2026 Men's European U-20 Water Polo Championship Division I

Tournament details
- Host country: Portugal
- City: Oeiras
- Venue: 1 (in 1 host city)
- Dates: 10–16 August 2026
- Teams: 12 (from 1 confederation)

Final positions
- Champions: Russia (1st title)
- Runners-up: Israel
- Third place: Poland

Official website
- events.europeanaquatics.org

= 2026 Men's European U-20 Water Polo Championship Division I =

Water polo tournament held in Oeiras, Bulgaria

The 2026 Men's European U-20 Water Polo Championship Division I was the inaugural edition of the second tier of the Men's European U-20 Water Polo Championship, organized by Europe's governing aquatics body, European Aquatics. The tournament was played in Oeiras, Portugal, from 10 to 16 August 2026. Starting this edition, the age level has changed from U19 to U20.

Oeiras in Portugal was given the hosting rights.

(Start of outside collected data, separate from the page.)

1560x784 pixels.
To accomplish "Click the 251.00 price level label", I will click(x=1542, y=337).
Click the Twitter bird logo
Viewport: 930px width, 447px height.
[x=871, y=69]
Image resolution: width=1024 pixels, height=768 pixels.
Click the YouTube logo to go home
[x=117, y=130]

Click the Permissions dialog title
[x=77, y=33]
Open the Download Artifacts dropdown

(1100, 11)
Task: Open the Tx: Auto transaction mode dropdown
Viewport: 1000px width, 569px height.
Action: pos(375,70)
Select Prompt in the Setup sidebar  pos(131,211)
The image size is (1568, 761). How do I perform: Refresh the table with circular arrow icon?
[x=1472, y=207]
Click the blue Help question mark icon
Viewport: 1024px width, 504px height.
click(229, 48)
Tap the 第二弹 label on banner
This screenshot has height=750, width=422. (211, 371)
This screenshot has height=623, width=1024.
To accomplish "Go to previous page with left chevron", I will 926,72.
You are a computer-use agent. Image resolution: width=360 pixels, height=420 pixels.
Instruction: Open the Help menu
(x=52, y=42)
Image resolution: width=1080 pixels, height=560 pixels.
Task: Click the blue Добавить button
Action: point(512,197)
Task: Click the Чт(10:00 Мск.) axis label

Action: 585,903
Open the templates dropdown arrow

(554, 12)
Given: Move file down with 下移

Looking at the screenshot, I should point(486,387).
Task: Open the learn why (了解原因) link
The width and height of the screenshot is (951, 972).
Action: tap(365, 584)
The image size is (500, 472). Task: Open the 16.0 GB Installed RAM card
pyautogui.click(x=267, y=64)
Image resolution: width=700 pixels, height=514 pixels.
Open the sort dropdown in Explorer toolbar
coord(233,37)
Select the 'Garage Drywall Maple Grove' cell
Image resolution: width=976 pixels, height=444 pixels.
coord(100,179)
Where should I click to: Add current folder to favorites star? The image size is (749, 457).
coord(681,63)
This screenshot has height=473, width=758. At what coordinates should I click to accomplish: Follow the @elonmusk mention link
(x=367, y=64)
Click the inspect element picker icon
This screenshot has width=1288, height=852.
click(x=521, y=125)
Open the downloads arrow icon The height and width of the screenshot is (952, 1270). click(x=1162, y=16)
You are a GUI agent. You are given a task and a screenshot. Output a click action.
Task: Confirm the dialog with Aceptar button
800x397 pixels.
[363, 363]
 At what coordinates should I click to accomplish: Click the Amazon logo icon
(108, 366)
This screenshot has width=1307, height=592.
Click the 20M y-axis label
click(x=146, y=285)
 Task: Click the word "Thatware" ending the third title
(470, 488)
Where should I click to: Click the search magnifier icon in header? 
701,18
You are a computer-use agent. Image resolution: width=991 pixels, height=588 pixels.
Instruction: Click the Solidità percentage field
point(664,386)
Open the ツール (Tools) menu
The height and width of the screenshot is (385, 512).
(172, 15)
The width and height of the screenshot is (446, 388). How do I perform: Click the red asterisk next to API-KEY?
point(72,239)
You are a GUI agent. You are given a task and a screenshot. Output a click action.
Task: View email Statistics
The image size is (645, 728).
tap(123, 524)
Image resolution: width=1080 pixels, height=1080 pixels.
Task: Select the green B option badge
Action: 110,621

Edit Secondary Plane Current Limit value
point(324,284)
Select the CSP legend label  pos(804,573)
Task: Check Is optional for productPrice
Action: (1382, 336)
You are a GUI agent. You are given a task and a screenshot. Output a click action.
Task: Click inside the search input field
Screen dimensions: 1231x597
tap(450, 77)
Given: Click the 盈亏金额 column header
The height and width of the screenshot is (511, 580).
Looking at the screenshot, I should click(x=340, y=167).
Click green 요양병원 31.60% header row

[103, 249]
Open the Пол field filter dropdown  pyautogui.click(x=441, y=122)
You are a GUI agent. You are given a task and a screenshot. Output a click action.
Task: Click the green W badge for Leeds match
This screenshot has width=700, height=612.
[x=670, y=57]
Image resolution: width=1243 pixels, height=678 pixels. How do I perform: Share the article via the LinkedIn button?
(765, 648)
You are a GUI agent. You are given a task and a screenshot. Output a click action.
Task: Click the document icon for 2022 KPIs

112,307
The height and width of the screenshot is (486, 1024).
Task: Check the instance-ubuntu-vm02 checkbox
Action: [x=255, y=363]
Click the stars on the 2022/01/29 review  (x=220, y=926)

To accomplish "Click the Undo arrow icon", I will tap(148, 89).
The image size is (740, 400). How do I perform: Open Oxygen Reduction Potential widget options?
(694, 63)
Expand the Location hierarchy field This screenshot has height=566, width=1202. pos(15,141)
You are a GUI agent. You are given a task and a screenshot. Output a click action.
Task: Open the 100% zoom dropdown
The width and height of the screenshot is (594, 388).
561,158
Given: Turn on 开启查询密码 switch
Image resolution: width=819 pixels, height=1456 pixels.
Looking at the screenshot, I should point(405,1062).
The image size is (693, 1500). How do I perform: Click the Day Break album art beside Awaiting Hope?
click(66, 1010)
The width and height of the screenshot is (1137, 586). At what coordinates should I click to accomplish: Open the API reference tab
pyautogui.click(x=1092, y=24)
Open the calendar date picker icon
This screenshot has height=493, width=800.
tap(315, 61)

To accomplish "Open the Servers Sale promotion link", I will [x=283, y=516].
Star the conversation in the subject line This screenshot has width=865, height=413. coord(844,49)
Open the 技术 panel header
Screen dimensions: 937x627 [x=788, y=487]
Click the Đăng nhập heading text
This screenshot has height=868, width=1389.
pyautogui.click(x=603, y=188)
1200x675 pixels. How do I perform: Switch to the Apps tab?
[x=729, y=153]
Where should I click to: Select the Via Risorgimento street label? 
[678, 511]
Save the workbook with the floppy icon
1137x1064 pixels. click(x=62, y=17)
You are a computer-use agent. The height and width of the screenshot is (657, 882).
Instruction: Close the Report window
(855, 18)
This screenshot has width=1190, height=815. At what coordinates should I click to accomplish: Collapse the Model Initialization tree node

12 teams participated in the tournament. For the first time, a promotion and relegation system was used for the competition. Russia secured the title with a victory over Israel in the final, 13–9. Both these teams promoted to the 2028 Men's European U-20 Water Polo Championship Elite Division.

==Format==
The 12 teams were drawn into two groups of six teams. The top two teams from each group advanced to the semifinals; the third- and fourth-placed teams advanced to the 5th–8th place playoffs; the other teams were dropped to the 9th–12th place playoffs. In each of these playoff sections, two semifinal matches and two final placement matches were played.

==Participating teams==
No qualification round took place; the 16 teams that took part in the 2024 championship automatically qualified for the Elite Division, while the remaining registered teams competed in this newly formed Division I.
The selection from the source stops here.